§ Direction: Convert the rows below into a JSON list of strings, with one string for each line and no entries for blank lines.
━━ Exercise inputs
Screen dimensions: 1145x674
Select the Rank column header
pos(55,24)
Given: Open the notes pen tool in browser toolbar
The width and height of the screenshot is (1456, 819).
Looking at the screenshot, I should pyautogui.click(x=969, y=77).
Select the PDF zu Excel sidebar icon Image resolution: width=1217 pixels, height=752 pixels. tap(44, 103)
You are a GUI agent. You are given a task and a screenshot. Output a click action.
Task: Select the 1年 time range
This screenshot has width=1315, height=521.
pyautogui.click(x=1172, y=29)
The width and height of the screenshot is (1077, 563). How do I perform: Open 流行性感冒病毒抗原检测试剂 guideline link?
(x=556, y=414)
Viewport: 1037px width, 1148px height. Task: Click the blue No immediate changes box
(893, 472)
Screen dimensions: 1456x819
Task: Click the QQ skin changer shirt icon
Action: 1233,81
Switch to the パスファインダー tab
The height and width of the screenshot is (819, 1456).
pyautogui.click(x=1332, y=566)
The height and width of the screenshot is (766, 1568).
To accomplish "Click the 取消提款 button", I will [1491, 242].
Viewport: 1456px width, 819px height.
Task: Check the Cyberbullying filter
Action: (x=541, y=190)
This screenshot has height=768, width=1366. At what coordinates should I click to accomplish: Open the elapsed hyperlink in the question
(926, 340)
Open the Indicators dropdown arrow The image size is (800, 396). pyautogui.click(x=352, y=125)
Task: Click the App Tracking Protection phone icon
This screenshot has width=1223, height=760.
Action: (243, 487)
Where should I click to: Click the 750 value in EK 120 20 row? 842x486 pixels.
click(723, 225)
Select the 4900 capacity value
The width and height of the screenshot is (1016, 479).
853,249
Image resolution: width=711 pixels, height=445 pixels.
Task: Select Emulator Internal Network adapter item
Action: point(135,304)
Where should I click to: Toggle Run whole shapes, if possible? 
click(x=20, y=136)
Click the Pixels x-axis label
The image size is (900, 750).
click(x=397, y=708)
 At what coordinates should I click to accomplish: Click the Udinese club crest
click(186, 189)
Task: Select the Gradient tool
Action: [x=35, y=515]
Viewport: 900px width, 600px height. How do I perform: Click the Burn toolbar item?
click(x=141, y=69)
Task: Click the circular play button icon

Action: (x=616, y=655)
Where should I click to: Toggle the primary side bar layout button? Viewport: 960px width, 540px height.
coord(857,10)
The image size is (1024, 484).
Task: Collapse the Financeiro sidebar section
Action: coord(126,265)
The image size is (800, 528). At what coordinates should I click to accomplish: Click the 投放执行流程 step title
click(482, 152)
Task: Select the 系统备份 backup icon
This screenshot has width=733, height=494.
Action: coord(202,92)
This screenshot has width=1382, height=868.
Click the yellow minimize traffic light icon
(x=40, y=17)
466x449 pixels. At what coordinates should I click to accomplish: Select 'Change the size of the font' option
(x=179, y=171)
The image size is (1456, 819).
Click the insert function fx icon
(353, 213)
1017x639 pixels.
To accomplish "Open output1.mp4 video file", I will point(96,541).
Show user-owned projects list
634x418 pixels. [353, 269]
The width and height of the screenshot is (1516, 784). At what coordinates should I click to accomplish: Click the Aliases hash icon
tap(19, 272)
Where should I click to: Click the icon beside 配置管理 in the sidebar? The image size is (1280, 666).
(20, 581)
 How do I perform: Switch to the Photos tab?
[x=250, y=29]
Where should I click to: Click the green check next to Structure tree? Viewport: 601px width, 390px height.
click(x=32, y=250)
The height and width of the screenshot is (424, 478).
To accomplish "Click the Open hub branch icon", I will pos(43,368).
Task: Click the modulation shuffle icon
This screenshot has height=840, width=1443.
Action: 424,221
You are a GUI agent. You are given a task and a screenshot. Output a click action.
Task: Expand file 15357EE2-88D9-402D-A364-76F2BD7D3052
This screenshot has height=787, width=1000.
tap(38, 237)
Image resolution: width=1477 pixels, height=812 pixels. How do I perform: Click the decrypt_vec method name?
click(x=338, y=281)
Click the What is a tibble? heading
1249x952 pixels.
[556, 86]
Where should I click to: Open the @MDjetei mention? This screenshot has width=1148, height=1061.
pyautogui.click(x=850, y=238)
━━━━
§ Worked solution:
[
  "Screen dimensions: 1145x674",
  "Select the Rank column header",
  "pos(55,24)",
  "Given: Open the notes pen tool in browser toolbar",
  "The width and height of the screenshot is (1456, 819).",
  "Looking at the screenshot, I should pyautogui.click(x=969, y=77).",
  "Select the PDF zu Excel sidebar icon Image resolution: width=1217 pixels, height=752 pixels. tap(44, 103)",
  "You are a GUI agent. You are given a task and a screenshot. Output a click action.",
  "Task: Select the 1年 time range",
  "This screenshot has width=1315, height=521.",
  "pyautogui.click(x=1172, y=29)",
  "The width and height of the screenshot is (1077, 563). How do I perform: Open 流行性感冒病毒抗原检测试剂 guideline link?",
  "(x=556, y=414)",
  "Viewport: 1037px width, 1148px height. Task: Click the blue No immediate changes box",
  "(893, 472)",
  "Screen dimensions: 1456x819",
  "Task: Click the QQ skin changer shirt icon",
  "Action: 1233,81",
  "Switch to the パスファインダー tab",
  "The height and width of the screenshot is (819, 1456).",
  "pyautogui.click(x=1332, y=566)",
  "The height and width of the screenshot is (766, 1568).",
  "To accomplish \"Click the 取消提款 button\", I will [1491, 242].",
  "Viewport: 1456px width, 819px height.",
  "Task: Check the Cyberbullying filter",
  "Action: (x=541, y=190)",
  "This screenshot has height=768, width=1366. At what coordinates should I click to accomplish: Open the elapsed hyperlink in the question",
  "(926, 340)",
  "Open the Indicators dropdown arrow The image size is (800, 396). pyautogui.click(x=352, y=125)",
  "Task: Click the App Tracking Protection phone icon",
  "This screenshot has width=1223, height=760.",
  "Action: (243, 487)",
  "Where should I click to: Click the 750 value in EK 120 20 row? 842x486 pixels.",
  "click(723, 225)",
  "Select the 4900 capacity value",
  "The width and height of the screenshot is (1016, 479).",
  "853,249",
  "Image resolution: width=711 pixels, height=445 pixels.",
  "Task: Select Emulator Internal Network adapter item",
  "Action: point(135,304)",
  "Where should I click to: Toggle Run whole shapes, if possible? ",
  "click(x=20, y=136)",
  "Click the Pixels x-axis label",
  "The image size is (900, 750).",
  "click(x=397, y=708)",
  " At what coordinates should I click to accomplish: Click the Udinese club crest",
  "click(186, 189)",
  "Task: Select the Gradient tool",
  "Action: [x=35, y=515]",
  "Viewport: 900px width, 600px height. How do I perform: Click the Burn toolbar item?",
  "click(x=141, y=69)",
  "Task: Click the circular play button icon",
  "Action: (x=616, y=655)",
  "Where should I click to: Toggle the primary side bar layout button? Viewport: 960px width, 540px height.",
  "coord(857,10)",
  "The image size is (1024, 484).",
  "Task: Collapse the Financeiro sidebar section",
  "Action: coord(126,265)",
  "The image size is (800, 528). At what coordinates should I click to accomplish: Click the 投放执行流程 step title",
  "click(482, 152)",
  "Task: Select the 系统备份 backup icon",
  "This screenshot has width=733, height=494.",
  "Action: coord(202,92)",
  "This screenshot has width=1382, height=868.",
  "Click the yellow minimize traffic light icon",
  "(x=40, y=17)",
  "466x449 pixels. At what coordinates should I click to accomplish: Select 'Change the size of the font' option",
  "(x=179, y=171)",
  "The image size is (1456, 819).",
  "Click the insert function fx icon",
  "(353, 213)",
  "1017x639 pixels.",
  "To accomplish \"Open output1.mp4 video file\", I will point(96,541).",
  "Show user-owned projects list",
  "634x418 pixels. [353, 269]",
  "The width and height of the screenshot is (1516, 784). At what coordinates should I click to accomplish: Click the Aliases hash icon",
  "tap(19, 272)",
  "Where should I click to: Click the icon beside 配置管理 in the sidebar? The image size is (1280, 666).",
  "(20, 581)",
  " How do I perform: Switch to the Photos tab?",
  "[x=250, y=29]",
  "Where should I click to: Click the green check next to Structure tree? Viewport: 601px width, 390px height.",
  "click(x=32, y=250)",
  "The height and width of the screenshot is (424, 478).",
  "To accomplish \"Click the Open hub branch icon\", I will pos(43,368).",
  "Task: Click the modulation shuffle icon",
  "This screenshot has height=840, width=1443.",
  "Action: 424,221",
  "You are a GUI agent. You are given a task and a screenshot. Output a click action.",
  "Task: Expand file 15357EE2-88D9-402D-A364-76F2BD7D3052",
  "This screenshot has height=787, width=1000.",
  "tap(38, 237)",
  "Image resolution: width=1477 pixels, height=812 pixels. How do I perform: Click the decrypt_vec method name?",
  "click(x=338, y=281)",
  "Click the What is a tibble? heading",
  "1249x952 pixels.",
  "[556, 86]",
  "Where should I click to: Open the @MDjetei mention? This screenshot has width=1148, height=1061.",
  "pyautogui.click(x=850, y=238)"
]